I've just designed a h-bridge motor driver. In my case it's just an open loop speed controller. But the h-bridge was more complicated to build *to spec* than I expected, and it's probably my 5th h-bridge build. Other times I just built the circuit that I saw online or so. This time I really wanted to do it right.

I simulated my designs using Xspice and implemented on breadboards to verify. Using single drivers to pull high or low (in your case, the transistor side of an opto) just didnt work for me. In most cases, no matter how I tried to *tune* the resistors/caps I ended up having the transistor in the pseudo on/off range (the resistive range) and this would cause the mosfets to get very hot. Also, the switching was very slow. I went with totem-pole mosfet drivers and everything was all good!

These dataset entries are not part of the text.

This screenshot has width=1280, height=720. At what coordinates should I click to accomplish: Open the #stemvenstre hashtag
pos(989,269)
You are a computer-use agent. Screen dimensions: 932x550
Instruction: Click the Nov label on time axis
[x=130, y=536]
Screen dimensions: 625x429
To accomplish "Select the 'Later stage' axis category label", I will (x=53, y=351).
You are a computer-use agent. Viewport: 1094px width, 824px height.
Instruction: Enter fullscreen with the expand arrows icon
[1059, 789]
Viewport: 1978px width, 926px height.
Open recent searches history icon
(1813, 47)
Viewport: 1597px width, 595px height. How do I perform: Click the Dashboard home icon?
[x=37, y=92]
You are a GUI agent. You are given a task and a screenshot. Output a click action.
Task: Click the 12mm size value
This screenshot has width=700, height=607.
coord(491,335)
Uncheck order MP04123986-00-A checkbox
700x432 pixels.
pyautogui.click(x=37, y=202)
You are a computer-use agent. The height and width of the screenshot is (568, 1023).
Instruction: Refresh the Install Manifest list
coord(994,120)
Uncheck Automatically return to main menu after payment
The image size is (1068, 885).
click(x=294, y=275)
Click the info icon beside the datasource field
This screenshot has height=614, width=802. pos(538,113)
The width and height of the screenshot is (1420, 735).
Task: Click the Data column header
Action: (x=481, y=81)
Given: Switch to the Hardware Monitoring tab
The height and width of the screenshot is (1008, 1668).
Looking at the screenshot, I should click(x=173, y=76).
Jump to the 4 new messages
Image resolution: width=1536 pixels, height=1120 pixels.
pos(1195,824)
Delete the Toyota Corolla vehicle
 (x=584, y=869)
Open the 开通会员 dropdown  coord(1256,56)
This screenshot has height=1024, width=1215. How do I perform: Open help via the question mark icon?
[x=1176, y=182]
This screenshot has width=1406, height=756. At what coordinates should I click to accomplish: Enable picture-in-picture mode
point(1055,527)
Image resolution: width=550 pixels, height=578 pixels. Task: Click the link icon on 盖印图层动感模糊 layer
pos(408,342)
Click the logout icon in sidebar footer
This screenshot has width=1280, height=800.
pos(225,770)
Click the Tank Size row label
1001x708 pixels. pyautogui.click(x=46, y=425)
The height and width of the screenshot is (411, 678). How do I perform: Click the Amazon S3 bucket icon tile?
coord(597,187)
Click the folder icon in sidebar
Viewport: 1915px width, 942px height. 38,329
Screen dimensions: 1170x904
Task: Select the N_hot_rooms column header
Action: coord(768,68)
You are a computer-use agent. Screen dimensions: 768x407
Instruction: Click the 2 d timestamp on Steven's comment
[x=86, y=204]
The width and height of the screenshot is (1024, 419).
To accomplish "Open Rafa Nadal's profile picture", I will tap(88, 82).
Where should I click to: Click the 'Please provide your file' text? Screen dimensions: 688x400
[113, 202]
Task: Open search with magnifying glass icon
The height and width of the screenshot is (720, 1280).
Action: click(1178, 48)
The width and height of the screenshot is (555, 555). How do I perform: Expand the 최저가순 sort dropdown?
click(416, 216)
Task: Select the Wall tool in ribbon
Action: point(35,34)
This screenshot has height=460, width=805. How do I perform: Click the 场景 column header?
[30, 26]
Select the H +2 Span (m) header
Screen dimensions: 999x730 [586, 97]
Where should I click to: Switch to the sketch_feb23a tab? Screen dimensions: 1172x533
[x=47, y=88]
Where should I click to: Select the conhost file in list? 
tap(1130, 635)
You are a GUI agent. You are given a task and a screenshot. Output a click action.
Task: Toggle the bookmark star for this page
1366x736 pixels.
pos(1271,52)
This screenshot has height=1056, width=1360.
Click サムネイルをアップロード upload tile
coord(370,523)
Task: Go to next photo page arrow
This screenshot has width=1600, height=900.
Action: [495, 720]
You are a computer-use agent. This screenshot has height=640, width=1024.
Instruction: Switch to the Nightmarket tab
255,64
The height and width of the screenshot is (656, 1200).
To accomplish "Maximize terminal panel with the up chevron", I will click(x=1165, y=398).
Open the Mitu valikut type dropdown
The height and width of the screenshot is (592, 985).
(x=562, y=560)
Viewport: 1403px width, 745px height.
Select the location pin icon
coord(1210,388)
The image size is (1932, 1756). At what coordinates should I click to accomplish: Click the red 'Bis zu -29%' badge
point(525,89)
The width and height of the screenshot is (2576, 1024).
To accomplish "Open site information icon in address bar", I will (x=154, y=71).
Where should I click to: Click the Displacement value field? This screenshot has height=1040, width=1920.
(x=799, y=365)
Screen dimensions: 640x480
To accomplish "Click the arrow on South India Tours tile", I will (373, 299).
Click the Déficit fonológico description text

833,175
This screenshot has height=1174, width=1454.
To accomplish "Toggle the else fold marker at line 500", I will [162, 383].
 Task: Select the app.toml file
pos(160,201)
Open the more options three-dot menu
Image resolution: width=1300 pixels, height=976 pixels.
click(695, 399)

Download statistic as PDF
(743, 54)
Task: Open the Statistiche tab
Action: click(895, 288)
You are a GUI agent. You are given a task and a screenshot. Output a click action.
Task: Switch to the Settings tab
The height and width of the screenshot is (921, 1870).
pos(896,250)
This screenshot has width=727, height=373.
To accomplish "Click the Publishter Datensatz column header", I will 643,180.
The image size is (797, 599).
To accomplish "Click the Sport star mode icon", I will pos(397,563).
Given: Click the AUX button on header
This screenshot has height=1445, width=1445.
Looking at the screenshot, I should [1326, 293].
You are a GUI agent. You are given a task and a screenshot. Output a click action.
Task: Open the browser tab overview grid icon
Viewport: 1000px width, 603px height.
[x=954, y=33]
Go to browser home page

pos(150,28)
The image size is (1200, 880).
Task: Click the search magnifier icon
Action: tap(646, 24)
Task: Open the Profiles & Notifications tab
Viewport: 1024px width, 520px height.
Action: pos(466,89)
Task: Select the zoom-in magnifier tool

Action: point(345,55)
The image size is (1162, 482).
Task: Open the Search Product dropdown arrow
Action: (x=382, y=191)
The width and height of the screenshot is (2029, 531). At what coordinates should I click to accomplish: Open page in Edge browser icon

Many optos are very slow, on the scale of 10e-5 or so (2000 to 40000 ns) like 4n35, check the datasheets. This will prevent you from doing any high frequency PWM, your max freq is probably around 1KHz. Above this you wont be able to achieve MAX ON, and the motor will stop at higher PWM values too.

I hooked up an FPGA development board I had on hand to my breadboard to control the 4 totem-pole inputs to my hbridge. (In my final design it will be a small/cheap CPLD.) The FPGA allowed me to implement my hbridge logic controller and have virtual instruments to see what is going on during the design phase.  One virtual instrument was the PWM timebase generator. I could choose anywhere from 1Hz to 50MHz. I also used optos between the FPGA and totem-poles and my max frequency before performance degraded was 10Kz. divided by 256 (my PWM precision) that equaled about 40 PWM periods per second. The mosfets switch in less than 100ns, so it has to be the optos causing this degredation with thier 2-40us switching time. The virtual instruments shown tie right into the physical fpga so I can control the PWM timebase, speed, brake and on/off for the motor and see the response in realtime. This was my first time playing with virtual instruments and I am HOOKED! I plan to do a tutorial on this sort of thing shortly.

Note: in your circuit you are using BJTs, I am using MOSFETs. I dont know for sure, but I would be suprised if the BJTs could handle 5amp like it says without requiring liquid cooling or something!!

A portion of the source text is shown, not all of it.